Revumenib is also relevant for pediatric leukemias, which frequently carry the genetic changes targeted by the drug. Responses have been seen in some children with relapsed leukemias treated on this trial, according to pediatric oncologist Neerav “Neal” Shukla, MD, of MSK Kids.
Revumenib Offers More Options for Treating Aggressive Leukemias
Leukemia in patients who responded to the drug was controlled, on average, for nine months before the patients developed resistance to the drug. Twelve of the patients who responded, including Michael, went on to receive a stem cell or bone marrow transplant (BMT). Because transplants require that patients have very low levels of cancer in their blood, it’s likely that many of these transplants would not have been possible without revumenib.
“The ultimate goal of these new treatments is to cure our patients,” Dr. Stein says. “For many, a transplant may be the best option. But for others, we hope to eventually develop combination therapies that will help to avoid, or get around, drug resistance.”
Michael received the BMT — his fourth one — in October 2021. It was performed by hematologic oncologist Sergio Giralt, MD, who is the Deputy Division Head of MSK’s Division of Hematologic Malignancies. Michael received stem cells from an unrelated donor who was found in a public registry. The 34-year-old software engineer was first diagnosed with AML when he was a junior at the Massachusetts Institute of Technology. He is now back at work and doing well.

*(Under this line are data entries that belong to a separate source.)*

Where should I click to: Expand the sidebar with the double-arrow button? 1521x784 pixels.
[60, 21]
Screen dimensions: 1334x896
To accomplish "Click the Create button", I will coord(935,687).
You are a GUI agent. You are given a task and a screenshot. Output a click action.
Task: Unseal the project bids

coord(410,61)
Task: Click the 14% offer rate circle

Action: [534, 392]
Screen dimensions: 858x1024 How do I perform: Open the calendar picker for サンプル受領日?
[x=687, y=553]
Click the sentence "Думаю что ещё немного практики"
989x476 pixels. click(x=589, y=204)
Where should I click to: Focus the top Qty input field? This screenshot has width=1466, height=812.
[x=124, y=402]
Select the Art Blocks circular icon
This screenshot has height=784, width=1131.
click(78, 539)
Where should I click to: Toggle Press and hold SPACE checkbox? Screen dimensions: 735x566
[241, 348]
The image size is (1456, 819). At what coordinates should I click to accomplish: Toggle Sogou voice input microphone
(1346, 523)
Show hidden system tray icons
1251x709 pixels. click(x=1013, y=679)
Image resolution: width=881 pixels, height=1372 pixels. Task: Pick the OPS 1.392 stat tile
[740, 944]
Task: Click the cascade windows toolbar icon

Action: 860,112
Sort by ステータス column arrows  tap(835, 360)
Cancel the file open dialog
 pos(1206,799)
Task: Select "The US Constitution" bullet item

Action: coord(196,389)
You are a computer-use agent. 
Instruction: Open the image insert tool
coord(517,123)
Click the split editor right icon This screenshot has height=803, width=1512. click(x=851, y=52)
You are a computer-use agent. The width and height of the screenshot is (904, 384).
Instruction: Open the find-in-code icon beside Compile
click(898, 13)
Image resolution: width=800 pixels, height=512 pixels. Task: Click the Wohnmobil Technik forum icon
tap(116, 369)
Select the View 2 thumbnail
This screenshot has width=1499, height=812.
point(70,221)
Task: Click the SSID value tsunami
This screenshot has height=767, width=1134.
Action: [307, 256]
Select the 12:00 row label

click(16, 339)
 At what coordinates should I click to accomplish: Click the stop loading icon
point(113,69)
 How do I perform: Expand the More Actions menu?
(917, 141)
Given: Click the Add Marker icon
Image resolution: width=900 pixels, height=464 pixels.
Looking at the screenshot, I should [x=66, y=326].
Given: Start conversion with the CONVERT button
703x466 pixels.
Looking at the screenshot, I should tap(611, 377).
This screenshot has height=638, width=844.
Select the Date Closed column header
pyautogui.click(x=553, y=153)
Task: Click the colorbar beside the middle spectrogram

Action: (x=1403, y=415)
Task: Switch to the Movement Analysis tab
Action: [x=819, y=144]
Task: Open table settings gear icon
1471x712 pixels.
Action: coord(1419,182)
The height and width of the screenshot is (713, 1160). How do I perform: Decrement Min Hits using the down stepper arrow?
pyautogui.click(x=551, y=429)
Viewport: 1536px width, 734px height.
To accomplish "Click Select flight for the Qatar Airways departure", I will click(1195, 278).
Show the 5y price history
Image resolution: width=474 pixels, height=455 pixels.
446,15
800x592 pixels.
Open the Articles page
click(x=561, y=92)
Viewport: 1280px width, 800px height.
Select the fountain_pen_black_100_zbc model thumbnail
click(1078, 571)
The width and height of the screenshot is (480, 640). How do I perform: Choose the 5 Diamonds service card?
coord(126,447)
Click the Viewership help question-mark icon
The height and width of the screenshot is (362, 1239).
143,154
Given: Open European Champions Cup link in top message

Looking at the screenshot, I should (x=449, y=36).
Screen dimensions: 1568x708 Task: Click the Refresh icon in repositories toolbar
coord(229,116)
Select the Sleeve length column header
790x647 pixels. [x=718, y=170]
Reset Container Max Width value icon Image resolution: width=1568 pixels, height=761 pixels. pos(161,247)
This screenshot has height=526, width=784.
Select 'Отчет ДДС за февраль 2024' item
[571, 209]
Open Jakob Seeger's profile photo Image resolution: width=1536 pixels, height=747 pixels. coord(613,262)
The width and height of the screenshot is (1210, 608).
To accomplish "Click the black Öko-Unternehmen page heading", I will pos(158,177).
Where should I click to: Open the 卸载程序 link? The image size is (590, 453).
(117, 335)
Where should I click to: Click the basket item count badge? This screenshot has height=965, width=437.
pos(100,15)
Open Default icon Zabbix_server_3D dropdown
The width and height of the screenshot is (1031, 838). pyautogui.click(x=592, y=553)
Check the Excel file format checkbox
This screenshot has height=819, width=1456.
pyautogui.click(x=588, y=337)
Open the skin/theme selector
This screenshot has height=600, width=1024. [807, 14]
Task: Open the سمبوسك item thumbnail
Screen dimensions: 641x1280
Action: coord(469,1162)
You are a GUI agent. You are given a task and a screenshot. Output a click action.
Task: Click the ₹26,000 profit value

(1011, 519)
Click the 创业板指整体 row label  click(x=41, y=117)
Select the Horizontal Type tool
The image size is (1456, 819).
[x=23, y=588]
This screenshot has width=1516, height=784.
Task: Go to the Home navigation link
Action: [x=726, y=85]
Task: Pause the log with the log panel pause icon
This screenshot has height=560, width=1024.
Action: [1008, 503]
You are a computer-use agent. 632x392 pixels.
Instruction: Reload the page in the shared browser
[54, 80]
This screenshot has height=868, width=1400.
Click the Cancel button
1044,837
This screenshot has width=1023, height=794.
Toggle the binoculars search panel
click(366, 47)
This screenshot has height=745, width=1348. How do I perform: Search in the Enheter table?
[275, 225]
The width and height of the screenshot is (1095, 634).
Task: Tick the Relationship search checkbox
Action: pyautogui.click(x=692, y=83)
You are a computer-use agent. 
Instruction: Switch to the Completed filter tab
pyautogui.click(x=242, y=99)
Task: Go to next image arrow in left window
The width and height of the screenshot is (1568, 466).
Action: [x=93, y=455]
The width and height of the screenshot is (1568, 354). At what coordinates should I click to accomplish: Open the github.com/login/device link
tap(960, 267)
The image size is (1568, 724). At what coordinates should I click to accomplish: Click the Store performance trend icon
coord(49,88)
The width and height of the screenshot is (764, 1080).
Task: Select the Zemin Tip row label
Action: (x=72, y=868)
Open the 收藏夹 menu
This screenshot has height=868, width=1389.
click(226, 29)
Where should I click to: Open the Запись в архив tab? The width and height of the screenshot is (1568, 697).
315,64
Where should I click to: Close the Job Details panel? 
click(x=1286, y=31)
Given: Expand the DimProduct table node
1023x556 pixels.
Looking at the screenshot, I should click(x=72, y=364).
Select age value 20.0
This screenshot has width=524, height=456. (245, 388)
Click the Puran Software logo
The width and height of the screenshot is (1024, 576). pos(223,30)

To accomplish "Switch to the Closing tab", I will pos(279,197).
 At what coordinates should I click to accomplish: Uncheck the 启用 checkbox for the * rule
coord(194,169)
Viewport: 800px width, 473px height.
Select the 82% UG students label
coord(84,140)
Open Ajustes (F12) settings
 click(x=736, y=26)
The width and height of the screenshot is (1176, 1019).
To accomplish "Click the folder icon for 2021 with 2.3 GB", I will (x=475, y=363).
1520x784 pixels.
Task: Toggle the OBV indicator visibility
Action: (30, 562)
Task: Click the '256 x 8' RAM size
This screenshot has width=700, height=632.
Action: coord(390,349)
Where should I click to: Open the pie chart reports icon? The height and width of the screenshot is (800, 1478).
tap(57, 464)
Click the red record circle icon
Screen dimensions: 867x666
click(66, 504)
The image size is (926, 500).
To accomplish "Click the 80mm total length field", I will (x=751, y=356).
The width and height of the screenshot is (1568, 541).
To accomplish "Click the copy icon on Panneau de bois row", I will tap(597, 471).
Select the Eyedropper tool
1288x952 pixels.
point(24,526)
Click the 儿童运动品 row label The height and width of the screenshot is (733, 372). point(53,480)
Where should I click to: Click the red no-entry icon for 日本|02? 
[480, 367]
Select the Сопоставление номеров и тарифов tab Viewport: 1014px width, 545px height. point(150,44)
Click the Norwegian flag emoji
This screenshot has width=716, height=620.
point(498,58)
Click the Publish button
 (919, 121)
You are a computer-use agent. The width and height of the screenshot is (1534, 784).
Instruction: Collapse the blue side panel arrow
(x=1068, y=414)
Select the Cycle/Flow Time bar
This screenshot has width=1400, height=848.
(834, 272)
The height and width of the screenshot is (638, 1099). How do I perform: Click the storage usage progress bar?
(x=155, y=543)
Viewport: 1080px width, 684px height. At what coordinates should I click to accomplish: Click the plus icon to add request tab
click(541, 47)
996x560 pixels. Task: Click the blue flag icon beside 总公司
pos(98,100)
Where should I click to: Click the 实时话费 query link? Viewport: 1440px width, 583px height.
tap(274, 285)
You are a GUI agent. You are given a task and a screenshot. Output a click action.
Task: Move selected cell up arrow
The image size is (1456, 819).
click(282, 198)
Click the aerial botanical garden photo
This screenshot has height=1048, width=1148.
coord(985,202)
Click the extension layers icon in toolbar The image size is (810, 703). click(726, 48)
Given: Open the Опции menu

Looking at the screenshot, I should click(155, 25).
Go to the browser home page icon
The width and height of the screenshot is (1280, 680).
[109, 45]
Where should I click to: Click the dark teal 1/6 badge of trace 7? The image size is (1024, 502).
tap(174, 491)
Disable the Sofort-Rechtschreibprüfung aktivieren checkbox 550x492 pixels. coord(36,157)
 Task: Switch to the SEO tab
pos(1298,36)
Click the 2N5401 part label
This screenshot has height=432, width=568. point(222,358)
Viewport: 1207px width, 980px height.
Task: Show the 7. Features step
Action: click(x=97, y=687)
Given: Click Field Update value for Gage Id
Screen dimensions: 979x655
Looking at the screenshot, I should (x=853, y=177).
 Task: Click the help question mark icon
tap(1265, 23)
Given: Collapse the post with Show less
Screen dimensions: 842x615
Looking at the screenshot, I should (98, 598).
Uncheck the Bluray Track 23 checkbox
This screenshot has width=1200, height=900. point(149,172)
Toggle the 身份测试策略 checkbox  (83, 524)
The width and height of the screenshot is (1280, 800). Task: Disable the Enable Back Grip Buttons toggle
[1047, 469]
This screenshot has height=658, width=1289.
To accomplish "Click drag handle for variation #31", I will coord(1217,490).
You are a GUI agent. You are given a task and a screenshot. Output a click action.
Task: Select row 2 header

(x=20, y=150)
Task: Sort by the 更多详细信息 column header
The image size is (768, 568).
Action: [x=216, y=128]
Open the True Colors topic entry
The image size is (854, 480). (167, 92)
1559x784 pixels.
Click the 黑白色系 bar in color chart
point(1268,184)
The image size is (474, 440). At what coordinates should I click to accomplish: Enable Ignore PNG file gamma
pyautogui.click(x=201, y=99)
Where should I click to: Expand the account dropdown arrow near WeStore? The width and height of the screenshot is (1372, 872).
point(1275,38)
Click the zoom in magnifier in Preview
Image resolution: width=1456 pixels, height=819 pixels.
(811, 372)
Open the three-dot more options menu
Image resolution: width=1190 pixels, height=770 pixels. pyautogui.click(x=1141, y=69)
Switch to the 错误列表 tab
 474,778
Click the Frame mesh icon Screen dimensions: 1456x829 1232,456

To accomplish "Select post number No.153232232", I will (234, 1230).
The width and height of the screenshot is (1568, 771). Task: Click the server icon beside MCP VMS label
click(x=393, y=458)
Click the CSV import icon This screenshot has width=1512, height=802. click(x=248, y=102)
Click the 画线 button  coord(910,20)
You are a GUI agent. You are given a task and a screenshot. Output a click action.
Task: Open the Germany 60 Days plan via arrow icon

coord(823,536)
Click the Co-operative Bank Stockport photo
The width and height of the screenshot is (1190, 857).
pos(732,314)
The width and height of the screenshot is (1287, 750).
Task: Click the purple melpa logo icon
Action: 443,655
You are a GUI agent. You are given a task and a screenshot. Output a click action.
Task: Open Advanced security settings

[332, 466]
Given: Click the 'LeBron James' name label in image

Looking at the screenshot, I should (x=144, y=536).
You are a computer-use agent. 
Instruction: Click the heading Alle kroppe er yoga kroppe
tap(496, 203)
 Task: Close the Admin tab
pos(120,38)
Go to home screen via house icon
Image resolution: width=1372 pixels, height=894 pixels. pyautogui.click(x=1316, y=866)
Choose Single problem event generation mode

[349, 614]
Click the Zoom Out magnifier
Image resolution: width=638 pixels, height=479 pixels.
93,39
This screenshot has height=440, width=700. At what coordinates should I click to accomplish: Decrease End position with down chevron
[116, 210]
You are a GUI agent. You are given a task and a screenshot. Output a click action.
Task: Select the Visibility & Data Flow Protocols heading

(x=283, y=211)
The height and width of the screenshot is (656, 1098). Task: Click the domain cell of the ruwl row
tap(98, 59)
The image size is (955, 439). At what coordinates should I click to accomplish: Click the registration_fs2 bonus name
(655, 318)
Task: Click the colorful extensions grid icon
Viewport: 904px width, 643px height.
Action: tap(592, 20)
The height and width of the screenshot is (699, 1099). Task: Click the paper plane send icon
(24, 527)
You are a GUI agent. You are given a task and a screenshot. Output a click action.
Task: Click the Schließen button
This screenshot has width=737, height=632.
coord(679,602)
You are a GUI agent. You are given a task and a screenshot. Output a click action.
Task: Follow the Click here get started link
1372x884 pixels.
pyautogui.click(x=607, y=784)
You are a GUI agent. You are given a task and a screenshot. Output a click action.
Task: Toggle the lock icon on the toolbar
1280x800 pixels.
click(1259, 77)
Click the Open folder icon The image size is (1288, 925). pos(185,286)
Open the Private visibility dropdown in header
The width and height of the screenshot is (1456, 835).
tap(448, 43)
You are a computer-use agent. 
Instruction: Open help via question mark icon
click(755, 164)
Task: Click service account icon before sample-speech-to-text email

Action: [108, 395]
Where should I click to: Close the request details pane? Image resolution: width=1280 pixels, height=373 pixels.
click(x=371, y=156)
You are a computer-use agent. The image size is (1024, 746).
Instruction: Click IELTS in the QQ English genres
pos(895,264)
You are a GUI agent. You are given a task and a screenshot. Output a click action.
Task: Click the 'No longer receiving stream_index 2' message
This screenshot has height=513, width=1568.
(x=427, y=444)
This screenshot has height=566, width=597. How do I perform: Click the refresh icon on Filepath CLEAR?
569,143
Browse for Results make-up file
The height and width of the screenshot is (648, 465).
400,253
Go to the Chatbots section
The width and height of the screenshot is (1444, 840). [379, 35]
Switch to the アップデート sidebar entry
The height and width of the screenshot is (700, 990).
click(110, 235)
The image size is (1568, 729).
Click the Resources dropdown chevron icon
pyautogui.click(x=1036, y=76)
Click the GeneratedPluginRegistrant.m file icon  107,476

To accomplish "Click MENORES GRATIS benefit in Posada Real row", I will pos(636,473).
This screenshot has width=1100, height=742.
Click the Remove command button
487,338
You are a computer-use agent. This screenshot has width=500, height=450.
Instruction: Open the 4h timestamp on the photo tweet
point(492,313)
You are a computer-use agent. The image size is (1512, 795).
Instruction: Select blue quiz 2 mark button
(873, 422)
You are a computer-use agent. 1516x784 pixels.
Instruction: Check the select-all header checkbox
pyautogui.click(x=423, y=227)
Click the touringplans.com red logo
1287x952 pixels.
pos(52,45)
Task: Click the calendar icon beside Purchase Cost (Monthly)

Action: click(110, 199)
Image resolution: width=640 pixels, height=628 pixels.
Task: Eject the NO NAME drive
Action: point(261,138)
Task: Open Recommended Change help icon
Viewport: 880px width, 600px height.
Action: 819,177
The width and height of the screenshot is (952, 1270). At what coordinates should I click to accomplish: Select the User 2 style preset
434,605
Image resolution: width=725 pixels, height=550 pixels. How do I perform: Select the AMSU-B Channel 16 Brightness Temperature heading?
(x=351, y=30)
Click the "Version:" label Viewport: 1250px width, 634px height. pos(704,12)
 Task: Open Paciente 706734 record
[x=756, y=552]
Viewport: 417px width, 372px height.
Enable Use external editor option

Understanding How Resistance to Revumenib Develops
In addition to reporting on the success of revumenib, a second paper published in Nature on March 15 described the genetic changes in the leukemia that led to drug resistance. This research used patient samples as well as cells grown in the lab. The co-senior authors of that study were Dr. Armstrong, Dr. Levine, and MSK hematologic oncologist Sheng Cai, MD, PhD.
“The level of response that we saw in patients enrolled on the trial was terrific, but not 100%. Whenever we test the efficacy of a novel cancer therapy by itself, we anticipate resistance mechanisms in this setting,” Dr. Cai says. “What these studies teach us — in particular, when these leukemias are forced to mutate to evade this drug — is that we are, in fact, getting to the Achilles’ heel of this aggressive disease.”
He adds: “That is a powerful lesson, and this research offers new opportunities to develop strategies to overcome this resistance, which is the next frontier in targeted therapies.”